A l’école, on a donc (entre deux et 3 ou 4 ans) :
- une étape où on accepte tout, on valorise, on incite à continuer, à faire encore, sans demande précise, surtout lorsque l’écart culturel est immense, mais en même temps on fait devant lui. Progressivement, l’enfant va réduire l’écart, mais pas en recopiant le modèle : en s’appropriant ce qu’on a fait pour lui, et expliqué devant lui.
- une étape où on comprend qu’on peut aller plus loin, en construisant l’écart entre l’endroit où en est l’enfant et ce qui est socialement construit et régulier, mais sans aller au-delà de sa zone proximale de développement.

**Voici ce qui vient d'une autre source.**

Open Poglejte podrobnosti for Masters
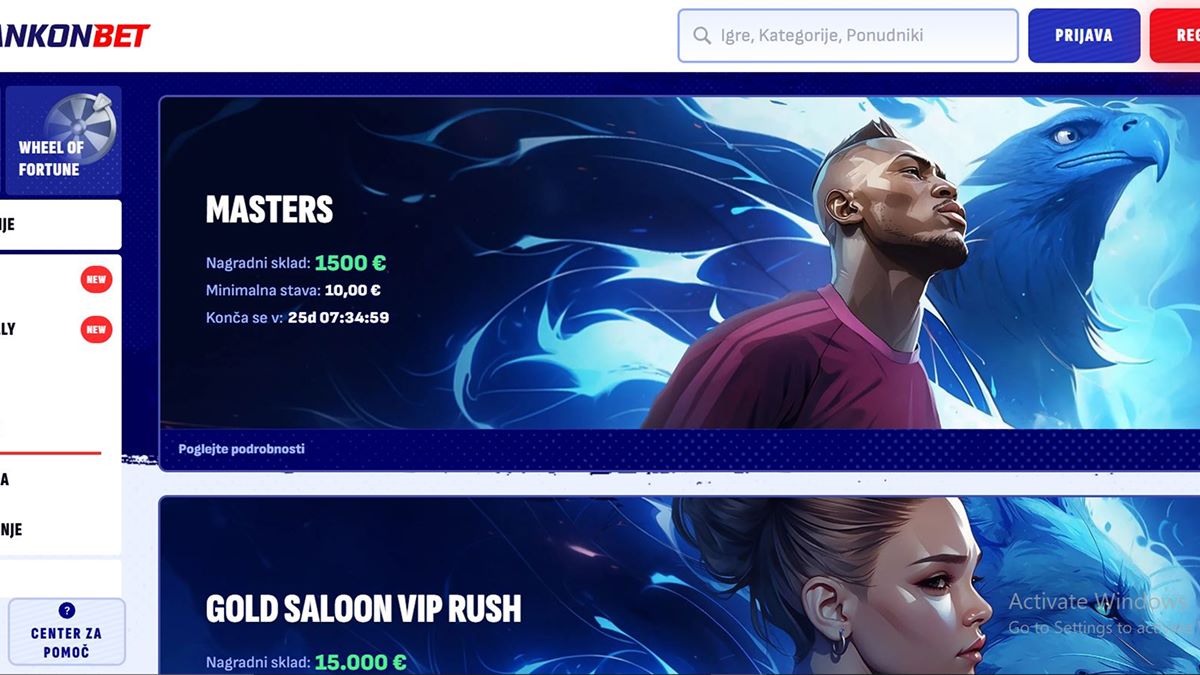 pyautogui.click(x=241, y=449)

Il n’y a pas d’un côté la crèche, de l’autre côté l’école, mais deux lieux où on doit se poser ces questions, surtout pour ceux qui n’ont pas eu la chance de rencontrer des adultes qui les considèrent comme la huitième merveille du monde. Le jeu n’est pas une activité en plus, c’est le fondement du psychisme…

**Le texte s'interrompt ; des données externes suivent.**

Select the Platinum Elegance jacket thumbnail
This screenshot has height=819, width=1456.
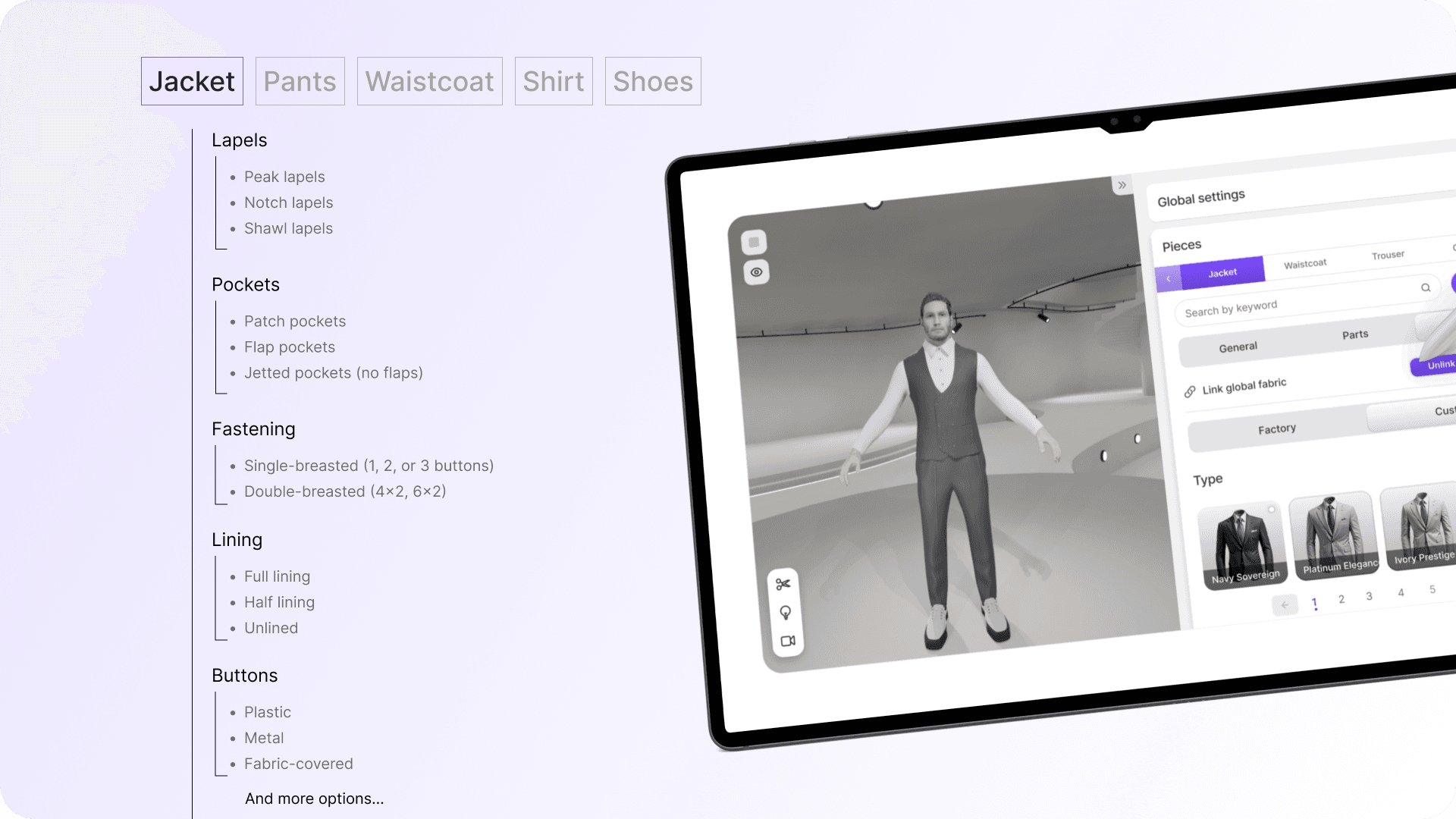click(x=1334, y=535)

Question de la salle : qu’est-ce qui vous semble poser problème, sur le terrain des classes ?
Mireille Brigaudiot : indiscutablement, le manque de formation des maîtres.
Viviane Bouysse : les académies dans lesquelles j’ai travaillé cette année sembleraient me montrer qu’il faille être mesuré sur ce qui se passe sur le terrain. J’ai vu beaucoup de « moyen », mais plus d’excellent que de navrant.
Mais je dois témoigner que les enseignants disent souvent qu’ils trouvent le métier plus difficile, que les enfants ont changé. Beaucoup parlent de la labilité de l’attention, de travail supplémentaire. Mais la formation ne se pose pas souvent les problèmes quotidiens du maître, dans toute leur trivialité. Même la réunion de parents n’est pas préparée, et est souvent vécue comme un moment redouté.